What you will do: Once you find the line with "抖音极速版怎么保存到相册里面 (112, 1967)" in the entries below, return exactly every line from it through the line with "Nhập số điện thoại (bắt buộc) (43, 1753)".

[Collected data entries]
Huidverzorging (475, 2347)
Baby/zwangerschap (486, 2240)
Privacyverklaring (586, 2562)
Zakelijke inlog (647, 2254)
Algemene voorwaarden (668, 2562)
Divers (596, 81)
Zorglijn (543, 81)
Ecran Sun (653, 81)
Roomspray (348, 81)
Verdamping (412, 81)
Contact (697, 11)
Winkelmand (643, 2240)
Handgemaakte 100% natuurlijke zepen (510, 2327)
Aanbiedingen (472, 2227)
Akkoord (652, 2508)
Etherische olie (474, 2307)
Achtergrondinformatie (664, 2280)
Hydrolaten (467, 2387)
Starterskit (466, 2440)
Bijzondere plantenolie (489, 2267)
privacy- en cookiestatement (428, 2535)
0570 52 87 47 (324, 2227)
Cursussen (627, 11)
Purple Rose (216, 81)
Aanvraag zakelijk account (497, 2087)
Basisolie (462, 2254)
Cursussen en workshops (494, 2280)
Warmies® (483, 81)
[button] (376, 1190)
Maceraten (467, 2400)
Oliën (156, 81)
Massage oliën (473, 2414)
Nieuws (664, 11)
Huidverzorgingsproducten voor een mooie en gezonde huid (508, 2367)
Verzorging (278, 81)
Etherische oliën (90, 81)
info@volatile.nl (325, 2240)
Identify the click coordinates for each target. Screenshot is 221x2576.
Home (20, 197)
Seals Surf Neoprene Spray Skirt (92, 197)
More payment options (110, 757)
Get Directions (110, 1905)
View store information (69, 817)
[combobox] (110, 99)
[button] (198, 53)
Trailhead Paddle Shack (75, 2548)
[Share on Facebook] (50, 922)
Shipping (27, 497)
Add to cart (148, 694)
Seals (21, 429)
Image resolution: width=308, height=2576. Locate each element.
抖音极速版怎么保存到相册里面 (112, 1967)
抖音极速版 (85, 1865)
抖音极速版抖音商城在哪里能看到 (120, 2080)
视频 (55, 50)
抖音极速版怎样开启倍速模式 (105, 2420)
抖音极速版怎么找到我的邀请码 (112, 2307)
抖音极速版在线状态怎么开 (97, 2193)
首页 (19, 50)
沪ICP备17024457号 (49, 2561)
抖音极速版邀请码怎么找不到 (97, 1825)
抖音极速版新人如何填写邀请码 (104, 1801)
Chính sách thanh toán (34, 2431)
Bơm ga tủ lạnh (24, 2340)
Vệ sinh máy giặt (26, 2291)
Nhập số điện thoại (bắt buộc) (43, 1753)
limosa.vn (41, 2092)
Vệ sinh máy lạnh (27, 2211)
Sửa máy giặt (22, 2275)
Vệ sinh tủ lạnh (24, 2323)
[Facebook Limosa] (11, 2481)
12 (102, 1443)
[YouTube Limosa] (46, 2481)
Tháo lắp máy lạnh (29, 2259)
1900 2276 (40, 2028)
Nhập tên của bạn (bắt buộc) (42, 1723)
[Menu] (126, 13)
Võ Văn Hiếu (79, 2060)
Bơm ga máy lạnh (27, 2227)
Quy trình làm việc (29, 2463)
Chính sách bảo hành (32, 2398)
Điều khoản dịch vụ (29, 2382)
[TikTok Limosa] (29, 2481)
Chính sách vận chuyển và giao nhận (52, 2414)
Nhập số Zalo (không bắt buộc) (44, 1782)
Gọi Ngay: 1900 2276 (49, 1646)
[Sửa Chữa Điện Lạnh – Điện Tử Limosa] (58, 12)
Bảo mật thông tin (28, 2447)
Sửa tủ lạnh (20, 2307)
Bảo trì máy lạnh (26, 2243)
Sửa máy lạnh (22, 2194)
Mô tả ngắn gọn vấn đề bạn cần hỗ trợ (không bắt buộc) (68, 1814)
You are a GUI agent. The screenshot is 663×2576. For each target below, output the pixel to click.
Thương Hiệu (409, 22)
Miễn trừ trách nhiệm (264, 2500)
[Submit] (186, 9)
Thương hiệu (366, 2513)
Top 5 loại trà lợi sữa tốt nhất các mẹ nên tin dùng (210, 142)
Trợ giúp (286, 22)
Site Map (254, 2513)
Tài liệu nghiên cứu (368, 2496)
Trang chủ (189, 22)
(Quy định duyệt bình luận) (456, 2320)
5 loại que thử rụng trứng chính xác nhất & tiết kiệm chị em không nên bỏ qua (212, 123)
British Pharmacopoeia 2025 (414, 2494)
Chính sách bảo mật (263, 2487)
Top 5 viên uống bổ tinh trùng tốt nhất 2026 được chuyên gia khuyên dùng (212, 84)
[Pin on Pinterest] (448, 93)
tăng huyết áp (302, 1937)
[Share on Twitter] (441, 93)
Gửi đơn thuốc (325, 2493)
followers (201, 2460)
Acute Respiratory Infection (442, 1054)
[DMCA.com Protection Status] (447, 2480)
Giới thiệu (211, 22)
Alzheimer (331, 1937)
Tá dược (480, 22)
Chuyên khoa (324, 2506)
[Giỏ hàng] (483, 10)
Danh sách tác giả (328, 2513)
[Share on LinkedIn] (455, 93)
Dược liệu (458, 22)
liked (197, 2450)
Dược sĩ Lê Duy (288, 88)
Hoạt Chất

Result of this task:
抖音极速版怎么保存到相册里面 (112, 1967)
抖音极速版 (85, 1865)
抖音极速版抖音商城在哪里能看到 (120, 2080)
视频 (55, 50)
抖音极速版怎样开启倍速模式 (105, 2420)
抖音极速版怎么找到我的邀请码 (112, 2307)
抖音极速版在线状态怎么开 (97, 2193)
首页 (19, 50)
沪ICP备17024457号 (49, 2561)
抖音极速版邀请码怎么找不到 (97, 1825)
抖音极速版新人如何填写邀请码 (104, 1801)
Chính sách thanh toán (34, 2431)
Bơm ga tủ lạnh (24, 2340)
Vệ sinh máy giặt (26, 2291)
Nhập số điện thoại (bắt buộc) (43, 1753)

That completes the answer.